BENEDIKT WAGNER Uns war immer klar, dass das komplett anders wird als bei den vorangegangenen Sommerspielen. Meine Hoffnung ist, dass es nicht zu Corona-Ausbrüchen kommt.

Wie beim Weltcup Mitte März in Ungarn, bei dem Sie und Matyas Szabo zu den Infizierten gehörten.

WAGNER Ja. Aber ich habe das gut verarbeitet. Ich würde an den Spielen in Tokio nicht teilnehmen, wenn ich es für grob fahrlässig hielte.

Und seit dem Weltcup in Budapest wissen Sie und ihre Teamkollegen ja, wie Sie sich mittels Wasser- und Reiskocher auf dem Hotelzimmer selber verpflegen können.

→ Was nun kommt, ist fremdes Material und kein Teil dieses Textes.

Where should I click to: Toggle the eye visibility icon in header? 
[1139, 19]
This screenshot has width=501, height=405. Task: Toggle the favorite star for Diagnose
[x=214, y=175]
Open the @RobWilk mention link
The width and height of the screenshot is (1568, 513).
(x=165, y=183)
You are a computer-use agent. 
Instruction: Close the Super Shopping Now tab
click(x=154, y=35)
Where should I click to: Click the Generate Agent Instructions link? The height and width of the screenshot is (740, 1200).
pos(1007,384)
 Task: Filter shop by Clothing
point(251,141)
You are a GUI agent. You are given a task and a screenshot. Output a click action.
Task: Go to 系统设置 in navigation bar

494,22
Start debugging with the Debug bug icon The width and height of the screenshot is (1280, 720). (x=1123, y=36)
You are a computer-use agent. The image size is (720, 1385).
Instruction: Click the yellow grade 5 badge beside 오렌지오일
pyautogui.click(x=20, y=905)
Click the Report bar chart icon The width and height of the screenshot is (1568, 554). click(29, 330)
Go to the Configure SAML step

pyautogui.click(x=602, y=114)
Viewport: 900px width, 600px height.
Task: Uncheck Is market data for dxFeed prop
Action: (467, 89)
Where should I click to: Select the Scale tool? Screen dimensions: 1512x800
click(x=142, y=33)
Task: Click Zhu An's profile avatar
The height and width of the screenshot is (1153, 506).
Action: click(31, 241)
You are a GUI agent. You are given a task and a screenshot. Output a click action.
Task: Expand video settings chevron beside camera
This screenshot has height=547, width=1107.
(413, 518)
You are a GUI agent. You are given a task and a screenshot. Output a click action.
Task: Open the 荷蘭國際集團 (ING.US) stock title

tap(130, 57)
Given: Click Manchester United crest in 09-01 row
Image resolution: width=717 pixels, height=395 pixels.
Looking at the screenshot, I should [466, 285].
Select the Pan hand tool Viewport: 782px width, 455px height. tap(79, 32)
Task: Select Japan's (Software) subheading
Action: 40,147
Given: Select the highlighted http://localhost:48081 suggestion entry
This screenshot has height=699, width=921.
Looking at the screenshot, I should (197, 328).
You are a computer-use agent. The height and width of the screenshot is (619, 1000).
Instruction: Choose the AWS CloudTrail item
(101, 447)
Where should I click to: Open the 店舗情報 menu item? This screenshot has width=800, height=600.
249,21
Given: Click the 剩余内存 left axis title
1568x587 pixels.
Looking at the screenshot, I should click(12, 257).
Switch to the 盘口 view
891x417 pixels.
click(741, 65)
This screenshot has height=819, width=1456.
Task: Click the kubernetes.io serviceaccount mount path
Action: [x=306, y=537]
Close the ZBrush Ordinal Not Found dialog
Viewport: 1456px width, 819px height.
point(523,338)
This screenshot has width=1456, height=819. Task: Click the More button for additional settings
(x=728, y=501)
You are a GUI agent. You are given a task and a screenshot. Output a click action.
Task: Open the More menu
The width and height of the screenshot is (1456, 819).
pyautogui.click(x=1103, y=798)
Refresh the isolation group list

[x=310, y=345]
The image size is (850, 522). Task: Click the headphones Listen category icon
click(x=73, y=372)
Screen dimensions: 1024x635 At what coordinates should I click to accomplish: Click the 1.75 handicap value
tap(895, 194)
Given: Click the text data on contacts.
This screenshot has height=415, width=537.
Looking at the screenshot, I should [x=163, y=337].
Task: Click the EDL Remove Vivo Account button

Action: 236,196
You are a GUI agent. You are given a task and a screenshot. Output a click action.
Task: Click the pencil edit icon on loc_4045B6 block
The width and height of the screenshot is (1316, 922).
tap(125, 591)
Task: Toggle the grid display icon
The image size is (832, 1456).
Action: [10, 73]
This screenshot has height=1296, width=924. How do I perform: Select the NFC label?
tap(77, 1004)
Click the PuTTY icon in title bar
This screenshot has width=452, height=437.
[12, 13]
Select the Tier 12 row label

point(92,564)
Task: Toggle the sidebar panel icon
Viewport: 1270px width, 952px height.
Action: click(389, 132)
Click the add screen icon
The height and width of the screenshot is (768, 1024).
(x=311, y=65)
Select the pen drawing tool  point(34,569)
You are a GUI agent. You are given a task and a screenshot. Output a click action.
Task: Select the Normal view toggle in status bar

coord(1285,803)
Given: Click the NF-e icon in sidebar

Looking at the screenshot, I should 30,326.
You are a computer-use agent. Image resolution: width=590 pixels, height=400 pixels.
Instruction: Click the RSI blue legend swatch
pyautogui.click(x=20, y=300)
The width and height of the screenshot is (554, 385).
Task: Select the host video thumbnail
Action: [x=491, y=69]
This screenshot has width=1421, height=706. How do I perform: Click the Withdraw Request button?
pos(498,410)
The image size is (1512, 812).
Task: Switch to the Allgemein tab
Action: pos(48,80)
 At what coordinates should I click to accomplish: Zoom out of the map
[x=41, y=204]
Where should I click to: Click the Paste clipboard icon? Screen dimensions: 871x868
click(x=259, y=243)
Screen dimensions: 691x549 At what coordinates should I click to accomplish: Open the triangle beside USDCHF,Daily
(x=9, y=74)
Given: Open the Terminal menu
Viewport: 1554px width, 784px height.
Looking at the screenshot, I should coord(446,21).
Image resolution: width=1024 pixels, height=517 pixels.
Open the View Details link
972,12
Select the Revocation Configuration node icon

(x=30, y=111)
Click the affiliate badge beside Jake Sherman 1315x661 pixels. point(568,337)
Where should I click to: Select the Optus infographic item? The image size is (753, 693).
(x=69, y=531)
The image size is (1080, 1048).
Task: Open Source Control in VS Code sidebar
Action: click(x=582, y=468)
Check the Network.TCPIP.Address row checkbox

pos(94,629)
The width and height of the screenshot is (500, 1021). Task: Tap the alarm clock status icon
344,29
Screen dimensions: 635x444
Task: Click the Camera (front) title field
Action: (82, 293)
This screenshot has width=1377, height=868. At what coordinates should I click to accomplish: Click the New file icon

WAGNER Das dürfte in Japan nicht nötig sein, dafür gibt es ja das Olympische Dorf ...

... das Sie als vierter Fechter der Säbelmannschaft mit einer P-Akkreditierung vielleicht gar nicht betreten dürfen, Herr Hübers.

HÜBERS Ob ich in einem der benachbarten Hotels bleiben muss, ist noch nicht raus. Wäre auch schön blöd, denn wir brauchen vier Leute zum Kartenspielen.

Aber Skat spielt man doch zu dritt, oder wie?

HARTUNG (grinsend) Wir spielen Whist, das ist nicht so anspruchsvoll.

HÜBERS Dabei spielt eigentlich jeder gegen jeden. Aber bei uns spielen immer alle gegen Max!

Wie gut, dass Sie als Mannschaft schon seit vielen Jahren zusammen sind. Wer schläft bei Turnieren oder im Trainingslager eigentlich in einem Zimmer?

MATYAS SZABO Die Aufteilung ist seit Jahren gleich: Richie und ich, Max und Peter.

Aber damit ist es nach Olympia vorbei. Denn Sie sind der einzige Athlet aus diesem Erfolgsquartett, der seine Fechtkarriere fortsetzt.

SZABO Ja, das stimmt. In Dormagen wird sich in Zukunft einiges ändern.

Aber bis Paris 2024 sind es nur noch drei Jahre. Warum ist trotzdem Schluss?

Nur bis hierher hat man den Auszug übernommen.